Saved entries
━━━━━━━━
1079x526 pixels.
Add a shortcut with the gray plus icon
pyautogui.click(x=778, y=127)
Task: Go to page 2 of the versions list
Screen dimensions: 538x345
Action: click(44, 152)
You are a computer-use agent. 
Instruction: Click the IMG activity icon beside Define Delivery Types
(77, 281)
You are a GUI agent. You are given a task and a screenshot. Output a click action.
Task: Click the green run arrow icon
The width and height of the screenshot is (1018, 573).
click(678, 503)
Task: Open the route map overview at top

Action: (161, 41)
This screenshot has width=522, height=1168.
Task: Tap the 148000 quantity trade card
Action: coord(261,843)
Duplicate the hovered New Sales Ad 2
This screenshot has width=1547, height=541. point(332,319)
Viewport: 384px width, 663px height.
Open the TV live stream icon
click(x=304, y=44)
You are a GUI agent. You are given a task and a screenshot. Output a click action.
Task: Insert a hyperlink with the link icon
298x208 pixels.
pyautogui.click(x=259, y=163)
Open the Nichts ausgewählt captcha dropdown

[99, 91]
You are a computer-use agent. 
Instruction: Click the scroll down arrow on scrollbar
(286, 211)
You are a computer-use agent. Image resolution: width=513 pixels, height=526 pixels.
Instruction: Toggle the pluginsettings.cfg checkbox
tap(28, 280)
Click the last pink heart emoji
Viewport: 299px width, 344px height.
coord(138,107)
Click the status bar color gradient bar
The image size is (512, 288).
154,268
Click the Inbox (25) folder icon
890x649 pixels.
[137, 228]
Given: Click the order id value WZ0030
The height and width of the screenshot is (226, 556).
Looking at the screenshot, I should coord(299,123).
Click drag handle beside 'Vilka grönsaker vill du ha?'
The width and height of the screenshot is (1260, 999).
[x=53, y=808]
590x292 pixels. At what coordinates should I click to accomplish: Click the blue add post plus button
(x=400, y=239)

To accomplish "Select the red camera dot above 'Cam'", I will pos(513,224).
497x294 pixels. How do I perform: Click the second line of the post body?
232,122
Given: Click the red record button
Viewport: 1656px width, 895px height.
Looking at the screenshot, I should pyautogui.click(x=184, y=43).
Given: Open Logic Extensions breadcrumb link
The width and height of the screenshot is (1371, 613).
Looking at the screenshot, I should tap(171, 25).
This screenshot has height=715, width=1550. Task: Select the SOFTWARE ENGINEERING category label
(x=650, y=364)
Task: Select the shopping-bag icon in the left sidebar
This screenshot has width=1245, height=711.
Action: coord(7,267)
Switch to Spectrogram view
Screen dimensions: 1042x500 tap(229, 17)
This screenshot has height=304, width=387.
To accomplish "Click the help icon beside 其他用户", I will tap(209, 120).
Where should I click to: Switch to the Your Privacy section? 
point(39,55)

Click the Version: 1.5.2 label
━━━━━━━━
■ **Task brief**:
Preserving every character, copy the records above out again.

■ **Output below**:
1079x526 pixels.
Add a shortcut with the gray plus icon
pyautogui.click(x=778, y=127)
Task: Go to page 2 of the versions list
Screen dimensions: 538x345
Action: click(44, 152)
You are a computer-use agent. 
Instruction: Click the IMG activity icon beside Define Delivery Types
(77, 281)
You are a GUI agent. You are given a task and a screenshot. Output a click action.
Task: Click the green run arrow icon
The width and height of the screenshot is (1018, 573).
click(678, 503)
Task: Open the route map overview at top

Action: (161, 41)
This screenshot has width=522, height=1168.
Task: Tap the 148000 quantity trade card
Action: coord(261,843)
Duplicate the hovered New Sales Ad 2
This screenshot has width=1547, height=541. point(332,319)
Viewport: 384px width, 663px height.
Open the TV live stream icon
click(x=304, y=44)
You are a GUI agent. You are given a task and a screenshot. Output a click action.
Task: Insert a hyperlink with the link icon
298x208 pixels.
pyautogui.click(x=259, y=163)
Open the Nichts ausgewählt captcha dropdown

[99, 91]
You are a computer-use agent. 
Instruction: Click the scroll down arrow on scrollbar
(286, 211)
You are a computer-use agent. Image resolution: width=513 pixels, height=526 pixels.
Instruction: Toggle the pluginsettings.cfg checkbox
tap(28, 280)
Click the last pink heart emoji
Viewport: 299px width, 344px height.
coord(138,107)
Click the status bar color gradient bar
The image size is (512, 288).
154,268
Click the Inbox (25) folder icon
890x649 pixels.
[137, 228]
Given: Click the order id value WZ0030
The height and width of the screenshot is (226, 556).
Looking at the screenshot, I should coord(299,123).
Click drag handle beside 'Vilka grönsaker vill du ha?'
The width and height of the screenshot is (1260, 999).
[x=53, y=808]
590x292 pixels. At what coordinates should I click to accomplish: Click the blue add post plus button
(x=400, y=239)

To accomplish "Select the red camera dot above 'Cam'", I will pos(513,224).
497x294 pixels. How do I perform: Click the second line of the post body?
232,122
Given: Click the red record button
Viewport: 1656px width, 895px height.
Looking at the screenshot, I should pyautogui.click(x=184, y=43).
Given: Open Logic Extensions breadcrumb link
The width and height of the screenshot is (1371, 613).
Looking at the screenshot, I should tap(171, 25).
This screenshot has height=715, width=1550. Task: Select the SOFTWARE ENGINEERING category label
(x=650, y=364)
Task: Select the shopping-bag icon in the left sidebar
This screenshot has width=1245, height=711.
Action: coord(7,267)
Switch to Spectrogram view
Screen dimensions: 1042x500 tap(229, 17)
This screenshot has height=304, width=387.
To accomplish "Click the help icon beside 其他用户", I will tap(209, 120).
Where should I click to: Switch to the Your Privacy section? 
point(39,55)

Click the Version: 1.5.2 label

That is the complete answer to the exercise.